= Abergavenny fireworks display =

The Abergavenny fireworks display is an annual organized fireworks display held each year on 5 November, Guy Fawkes Night in Abergavenny, Wales.
The event takes place in Belgrave Park, at the Nevill Hall Hospital end of town (not at the hospital itself). It has been running each year since 1968.

The event is run and organized by the local social networking club Abergavenny and District Round Table, which is one of the branches in the UK of the Round Table. It is a nonprofit event with all proceeds being distributed to charities and good causes, primarily in and around the Abergavenny area.

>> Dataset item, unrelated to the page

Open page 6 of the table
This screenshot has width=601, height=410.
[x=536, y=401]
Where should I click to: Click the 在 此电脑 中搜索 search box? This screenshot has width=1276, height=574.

Some of those to have benefited from monies raised from the Abergavenny fireworks display include: Abergavenny Scouts, Crickhowell Scouts, Jigsaw community project, Llanbedr Village Thai Boxing, Mardy Juniors Football, RTB Ebbw Vale Junior AFC Club, a fuller list is on the Abergavenny and District Round Table website.

==History==
The Abergavenny fireworks display was originally started to provide a display for the children's home in 1965 it moved to its current location of Belgrave Park in 1968 as the fireworks could be seen from the nearby Nevill Hall Hospital, the fireworks display has been put on every year since, up to the present.

==Poster competition==
A competition is held with the help of the local schools to design a poster for the Abergavenny fireworks display. The posters are used as part of the advertising of the event. The winners and their classmates will receive child entrance tickets to the fireworks display, and the school will receive a donation.